Problem to work on: Go through the data below. List every line that holds the word "computer".

-------- Material supplied --------

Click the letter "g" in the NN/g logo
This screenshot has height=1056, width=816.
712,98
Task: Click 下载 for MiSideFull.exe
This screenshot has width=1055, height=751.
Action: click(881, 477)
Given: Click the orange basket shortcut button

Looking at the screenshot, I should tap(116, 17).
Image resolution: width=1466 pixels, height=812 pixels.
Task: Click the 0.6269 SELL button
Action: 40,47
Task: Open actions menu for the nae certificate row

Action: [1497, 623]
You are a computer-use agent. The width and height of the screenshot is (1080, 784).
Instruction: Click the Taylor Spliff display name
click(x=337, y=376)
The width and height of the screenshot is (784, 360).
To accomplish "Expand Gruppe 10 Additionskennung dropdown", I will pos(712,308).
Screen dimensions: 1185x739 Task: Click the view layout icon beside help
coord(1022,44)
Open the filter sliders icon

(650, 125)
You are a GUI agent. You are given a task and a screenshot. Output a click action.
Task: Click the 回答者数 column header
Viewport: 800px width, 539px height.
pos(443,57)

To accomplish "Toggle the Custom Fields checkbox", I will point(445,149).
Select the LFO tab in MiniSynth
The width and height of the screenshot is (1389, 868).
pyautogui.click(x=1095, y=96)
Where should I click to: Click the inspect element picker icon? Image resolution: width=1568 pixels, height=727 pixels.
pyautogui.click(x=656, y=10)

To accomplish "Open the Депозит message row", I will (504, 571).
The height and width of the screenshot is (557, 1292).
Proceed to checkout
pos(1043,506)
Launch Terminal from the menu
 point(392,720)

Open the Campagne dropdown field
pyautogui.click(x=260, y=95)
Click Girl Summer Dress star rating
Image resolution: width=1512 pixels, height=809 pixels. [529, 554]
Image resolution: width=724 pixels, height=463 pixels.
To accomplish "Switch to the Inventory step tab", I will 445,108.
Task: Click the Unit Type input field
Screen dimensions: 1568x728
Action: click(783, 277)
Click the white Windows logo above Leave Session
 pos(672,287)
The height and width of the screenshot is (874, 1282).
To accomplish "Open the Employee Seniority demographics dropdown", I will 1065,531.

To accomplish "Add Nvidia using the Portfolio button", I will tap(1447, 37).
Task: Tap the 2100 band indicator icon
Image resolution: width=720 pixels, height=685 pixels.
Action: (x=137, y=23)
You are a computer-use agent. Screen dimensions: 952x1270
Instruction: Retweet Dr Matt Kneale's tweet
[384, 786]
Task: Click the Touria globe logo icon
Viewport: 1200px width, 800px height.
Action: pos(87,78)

--------

Output of the exercise:
You are a computer-use agent. The width and height of the screenshot is (1080, 784).
You are a computer-use agent. Screen dimensions: 952x1270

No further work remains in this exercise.